§ **PROBLEM DESCRIPTION**: Produce a word-for-word copy of the lines from the one that contains "Given: Expand the Location filter" to the final line of the data below, with all pictures dropped.

[Saved data entries]
#####
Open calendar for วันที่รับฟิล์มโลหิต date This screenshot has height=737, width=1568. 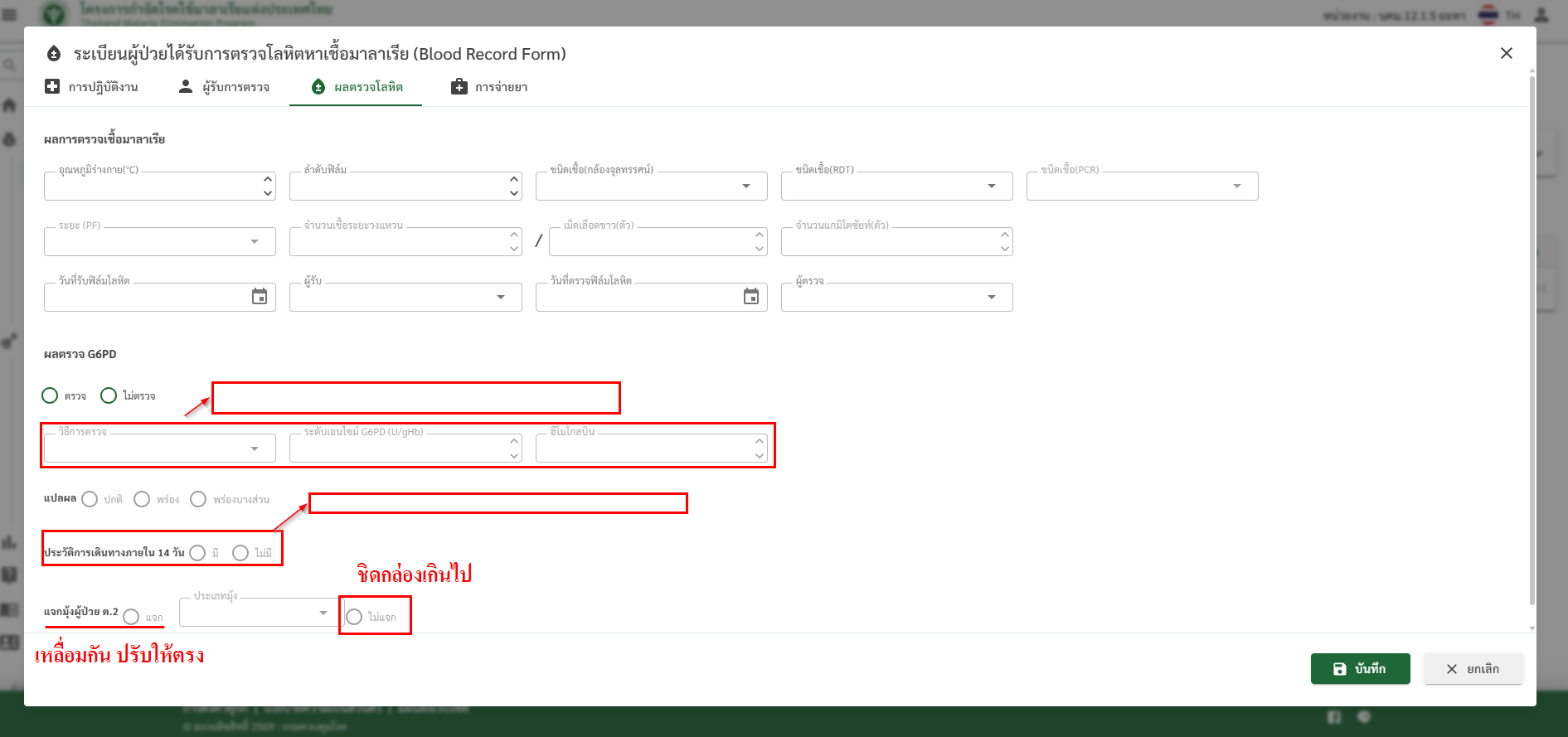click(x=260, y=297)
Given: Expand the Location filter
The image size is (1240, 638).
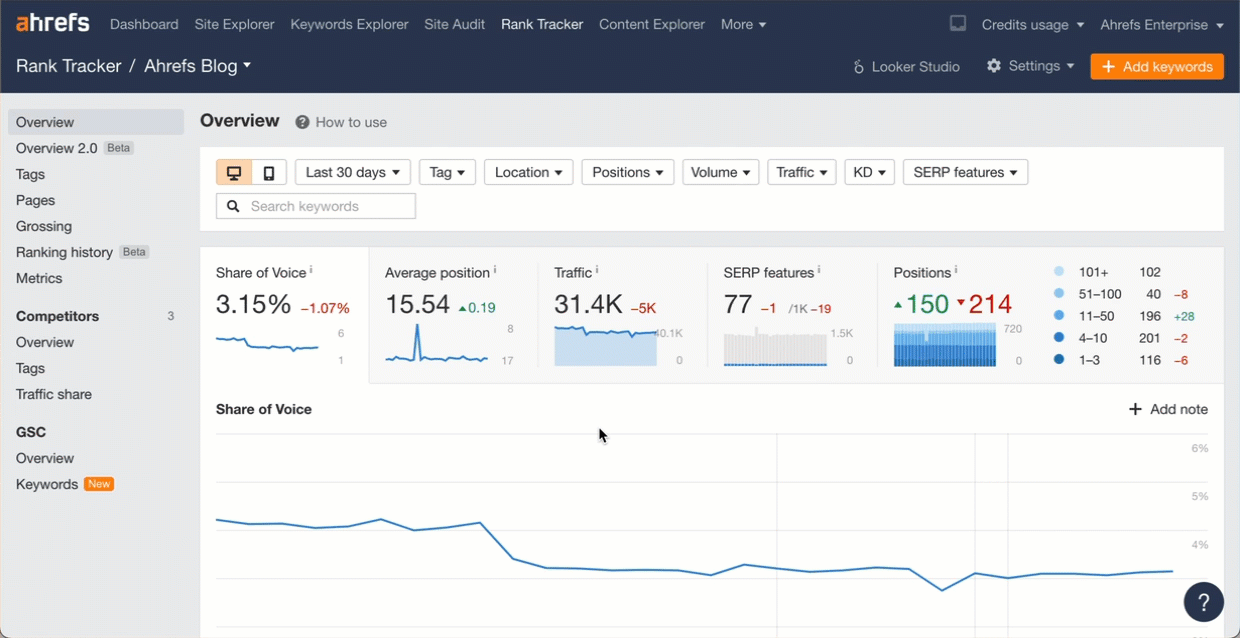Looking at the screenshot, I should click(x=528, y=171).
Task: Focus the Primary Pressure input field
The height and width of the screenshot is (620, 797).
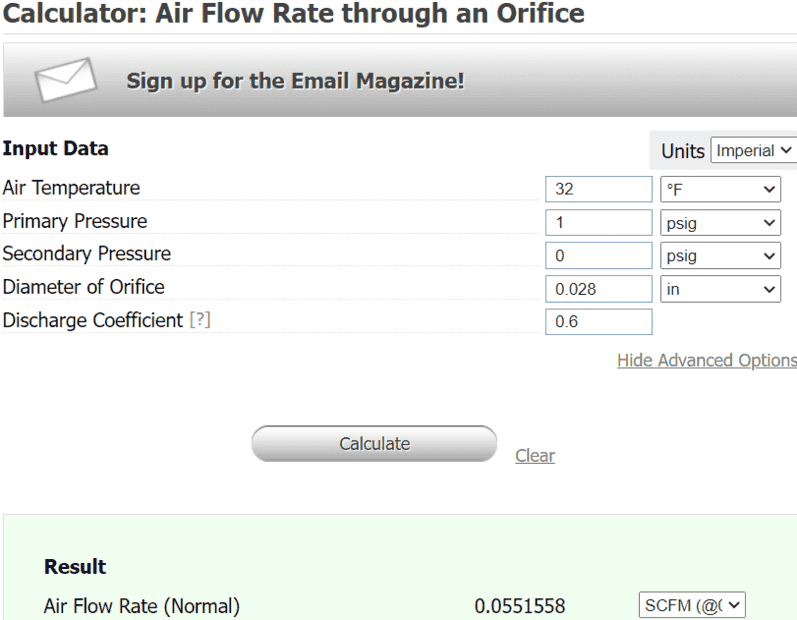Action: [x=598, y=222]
#####
§ **SOLVED EXERCISE**:
Given: Expand the Location filter
The image size is (1240, 638).
Looking at the screenshot, I should click(x=528, y=171).
Task: Focus the Primary Pressure input field
The height and width of the screenshot is (620, 797).
Action: [x=598, y=222]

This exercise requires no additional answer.